特定都市河川に指定 紀の川水系貴志川など

2017年10月の豪雨で浸水した貴志川流域(紀の川市)
2017年10月の豪雨で浸水した貴志川流域(紀の川市)

国土交通省は3月31日、和歌山県内の紀の川水系貴志川など計14河川を「特定都市河川」に指定した。特定都市河川浸水被害対策法に基づくもので、気候変動で激甚化する水害に備え、河川管理者や流域自治体が協働して対策を講じる「流域治水」の本格化を目的としている。

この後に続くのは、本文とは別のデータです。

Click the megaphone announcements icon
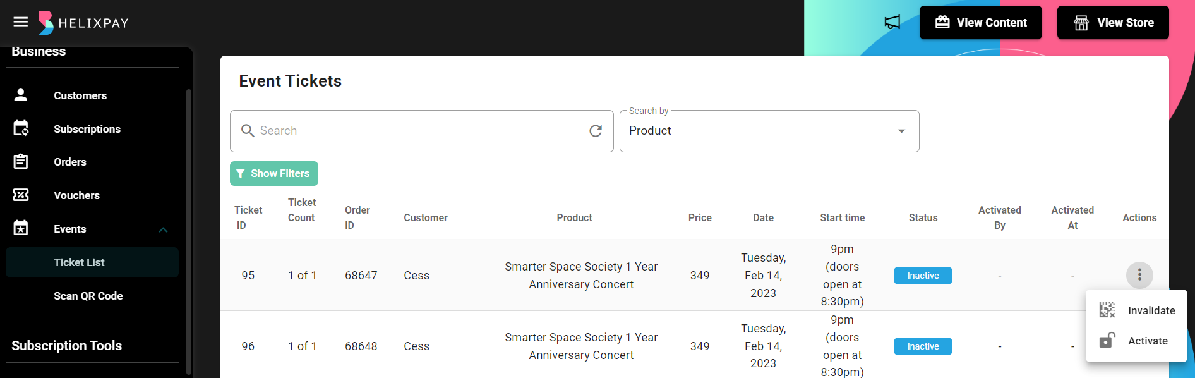(892, 23)
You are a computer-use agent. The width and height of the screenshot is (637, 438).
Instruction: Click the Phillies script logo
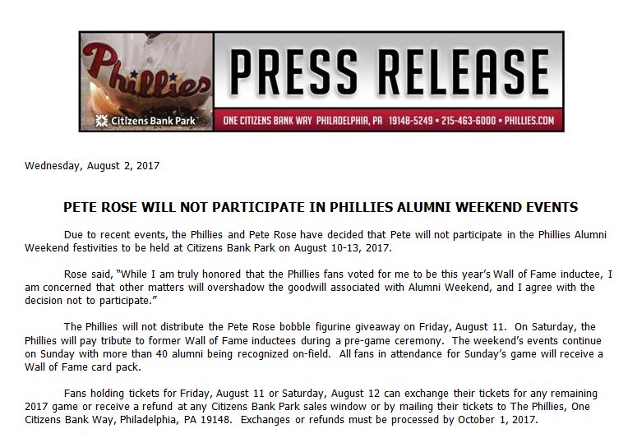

今回の指定対象は、和歌山・海南・紀の川・岩出の4市と紀美野・かつらぎ・九度山・高野・有田川の5町を流れる貴志川と真国川などの支川を合わせた14河川。流域面積は313・2平方㌔㍍。流域では台風などに伴う浸水被害が度々発生しており、近年では2017年10月と23年6月にいずれも200戸以上が被害を受け、対策が急がれている。

指定により今後、河川管理者や流域自治体の長らで構成する「流域水害対策協議会」を組織し、河道掘削や堤防整備といったハード対策、ため池の事前放流や水害リスクを踏まえた土地利用の規制などのソフト対策を組み合わせた取り組みを検討していく。

また、指定を受けて同日から、流域内での開発の規制を開始。1000平方㍍以上の宅地造成などの「雨水浸透阻害行為」を行う場合、河川への雨水流出増加を抑制する対策が義務付けられた。

国交省和歌山河川国道事務所は、今回の指定を「流域治水の本格的な実践」と位置付けており、水害リスクを踏まえたまちづくり、住まいづくりなどの浸水被害対策を流域一体で計画的に進めていくとしている。